I can easily see why this book makes the must-read-before-one-dies lists; it's a layered and complex comment on truth and art in which the reader questions his or her own ideas of truth. By the end of the novel, I'd questioned several times the veracity of what I'd read - from different characters, no less.
Murdoch excels at what I call "intellectual madcap;" she creates situations in which characters are thrown together in odd circumstances and despite the tragic comedy of it all, try to make the best out of it. Hilarity invariably ensues. I love that about Murdoch.
About halfway through, things take a dark and bleak turn as marriages, lives, and sanity quickly disintegrate with the virtual lighter fluid of erotic love. The main character, Bradley, is a pathetic waste of a human being. His narcissism overwhelmed and disgusted me. Then, I realized that this was maybe what Murdoch was trying to do.
The postscripts at the end of the novel speak volumes about the novel, itself (a work of fiction? a confessional? both?), and each gives it a Sixth Sense type feel. I began to think I hadn't understood the novel at all. But that was another of Murdoch's tricks: make you doubt yourself.
What I got out of this book was that Murdoch wanted to make a comment on art and how we'll never know the true intent of the artist and we all experience the art in a different way. There are three sides to every story: his way, her way, and the truth. Well, Murdoch says we'll never know the truth but can certainly try our best to piece it together for ourselves from what *we* know to be true. But always doubt what you know because you can never be certain.
Book Description: "In this riveting tale of love and intellectual intrigue, Murdoch gives us a seductive story with ever-mounting action, including suicide, abduction, romantic idylls, murder, and due process of law."

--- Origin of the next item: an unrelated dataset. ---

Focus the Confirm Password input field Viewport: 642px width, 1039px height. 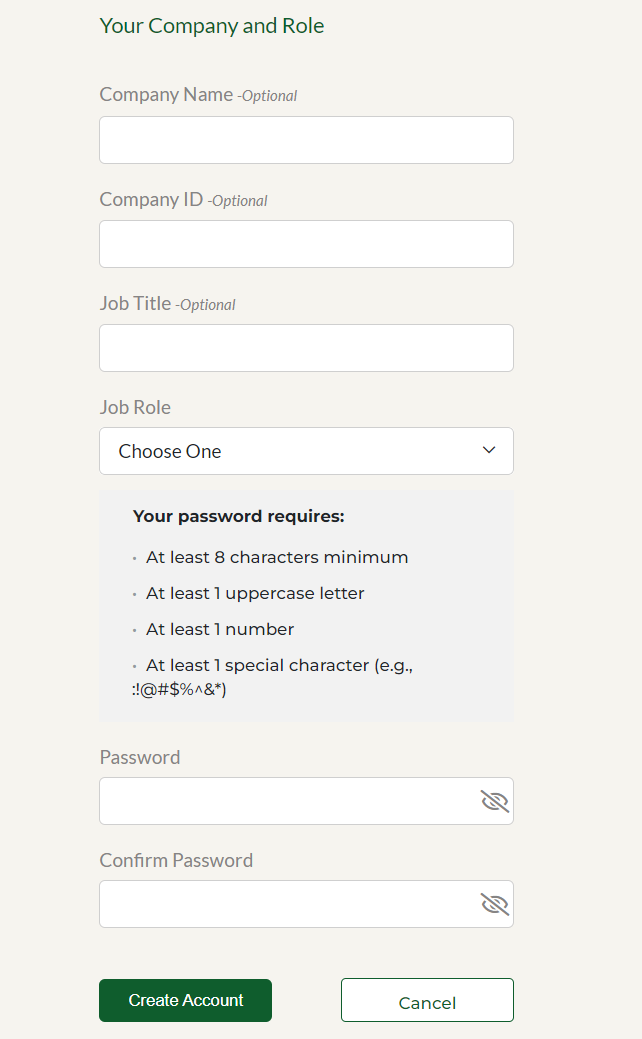[x=285, y=904]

With an Introduction by Martha C. Nussbaum
Inside Flap Copy: "A story about being in love The Black Prince is also a remarkable intellectual thriller with a superbly involuted plot, and a meditation on the nature of art and love and the deity who rules over both. Bradley Pearson, its narrator and hero, is an elderly writer with a 'block'. Encompassed by predatory friends and relations - his ex-wife, her delinquent brother and a younger, deplorably successful writer, Arnold Baffin, together with Baffin's restless wife and youthful daughter - Bradley attempts escape. His failure and its aftermath lead to a violent climax; and to a coda which casts a shifting perspective on all that has gone before."